**Exercise task**.
Copy out the road trip travel trailer text word for word, in full.

**Text passage**.
'''
Road Trip Travel Trailer

Building A Travel Trailer System For A Long Distance Move to

Camp And Play Along The Way

 

The idea for a travel trailer system that I could pull behind my Volvo wagon began when my girlfriend and I first began to conceptualize a move to Lake Tahoe before settling down.  We love New England very much, but we also love fresh powder and fun places so we started discussing what it would take to make the move.  Our move would be for several years, and we were not looking to relocate all of our furniture and belongings, only the necessary ones.  We decided it would be an opportunity to learn how to live simply.
'''
**Dataset extract**.
'''
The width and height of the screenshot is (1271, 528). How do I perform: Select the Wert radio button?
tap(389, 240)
'''
**Worked solution**.
Road Trip Travel Trailer

Building A Travel Trailer System For A Long Distance Move to

Camp And Play Along The Way

 

The idea for a travel trailer system that I could pull behind my Volvo wagon began when my girlfriend and I first began to conceptualize a move to Lake Tahoe before settling down.  We love New England very much, but we also love fresh powder and fun places so we started discussing what it would take to make the move.  Our move would be for several years, and we were not looking to relocate all of our furniture and belongings, only the necessary ones.  We decided it would be an opportunity to learn how to live simply.